Problem to solve:
The output should be limited to the line holding "Click info icon" and the lines after it through the end of the entries, each restated exactly.

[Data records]
= = =

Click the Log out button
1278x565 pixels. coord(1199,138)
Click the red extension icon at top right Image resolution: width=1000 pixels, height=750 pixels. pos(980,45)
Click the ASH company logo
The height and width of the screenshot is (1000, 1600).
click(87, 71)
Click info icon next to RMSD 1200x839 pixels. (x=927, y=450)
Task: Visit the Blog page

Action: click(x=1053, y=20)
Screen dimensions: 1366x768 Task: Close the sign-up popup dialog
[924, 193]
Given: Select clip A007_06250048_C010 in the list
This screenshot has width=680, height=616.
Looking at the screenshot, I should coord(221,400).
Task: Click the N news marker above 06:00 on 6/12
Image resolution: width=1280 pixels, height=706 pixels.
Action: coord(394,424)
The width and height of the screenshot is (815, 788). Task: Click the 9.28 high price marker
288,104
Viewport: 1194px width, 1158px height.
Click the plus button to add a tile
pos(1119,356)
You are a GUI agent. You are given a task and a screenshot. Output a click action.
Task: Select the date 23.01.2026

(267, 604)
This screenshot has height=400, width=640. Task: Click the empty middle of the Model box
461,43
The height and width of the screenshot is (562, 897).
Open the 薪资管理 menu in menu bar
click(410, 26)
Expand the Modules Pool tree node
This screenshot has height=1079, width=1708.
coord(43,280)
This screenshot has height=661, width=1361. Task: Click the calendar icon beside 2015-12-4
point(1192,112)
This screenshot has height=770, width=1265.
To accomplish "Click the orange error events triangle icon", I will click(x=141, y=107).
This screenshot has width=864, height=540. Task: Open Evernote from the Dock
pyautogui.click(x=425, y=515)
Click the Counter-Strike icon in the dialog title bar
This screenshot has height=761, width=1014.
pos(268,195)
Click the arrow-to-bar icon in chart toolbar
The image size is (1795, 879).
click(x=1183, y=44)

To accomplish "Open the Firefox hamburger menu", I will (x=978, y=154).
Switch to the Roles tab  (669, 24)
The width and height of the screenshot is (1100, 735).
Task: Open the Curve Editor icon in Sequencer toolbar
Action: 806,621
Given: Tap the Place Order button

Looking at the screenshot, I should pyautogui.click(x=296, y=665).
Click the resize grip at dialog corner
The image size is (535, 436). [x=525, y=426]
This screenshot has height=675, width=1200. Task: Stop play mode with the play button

= = =

Answer to this exercise:
Click info icon next to RMSD 1200x839 pixels. (x=927, y=450)
Task: Visit the Blog page

Action: click(x=1053, y=20)
Screen dimensions: 1366x768 Task: Close the sign-up popup dialog
[924, 193]
Given: Select clip A007_06250048_C010 in the list
This screenshot has width=680, height=616.
Looking at the screenshot, I should coord(221,400).
Task: Click the N news marker above 06:00 on 6/12
Image resolution: width=1280 pixels, height=706 pixels.
Action: coord(394,424)
The width and height of the screenshot is (815, 788). Task: Click the 9.28 high price marker
288,104
Viewport: 1194px width, 1158px height.
Click the plus button to add a tile
pos(1119,356)
You are a GUI agent. You are given a task and a screenshot. Output a click action.
Task: Select the date 23.01.2026

(267, 604)
This screenshot has height=400, width=640. Task: Click the empty middle of the Model box
461,43
The height and width of the screenshot is (562, 897).
Open the 薪资管理 menu in menu bar
click(410, 26)
Expand the Modules Pool tree node
This screenshot has height=1079, width=1708.
coord(43,280)
This screenshot has height=661, width=1361. Task: Click the calendar icon beside 2015-12-4
point(1192,112)
This screenshot has height=770, width=1265.
To accomplish "Click the orange error events triangle icon", I will click(x=141, y=107).
This screenshot has width=864, height=540. Task: Open Evernote from the Dock
pyautogui.click(x=425, y=515)
Click the Counter-Strike icon in the dialog title bar
This screenshot has height=761, width=1014.
pos(268,195)
Click the arrow-to-bar icon in chart toolbar
The image size is (1795, 879).
click(x=1183, y=44)

To accomplish "Open the Firefox hamburger menu", I will (x=978, y=154).
Switch to the Roles tab  (669, 24)
The width and height of the screenshot is (1100, 735).
Task: Open the Curve Editor icon in Sequencer toolbar
Action: 806,621
Given: Tap the Place Order button

Looking at the screenshot, I should pyautogui.click(x=296, y=665).
Click the resize grip at dialog corner
The image size is (535, 436). [x=525, y=426]
This screenshot has height=675, width=1200. Task: Stop play mode with the play button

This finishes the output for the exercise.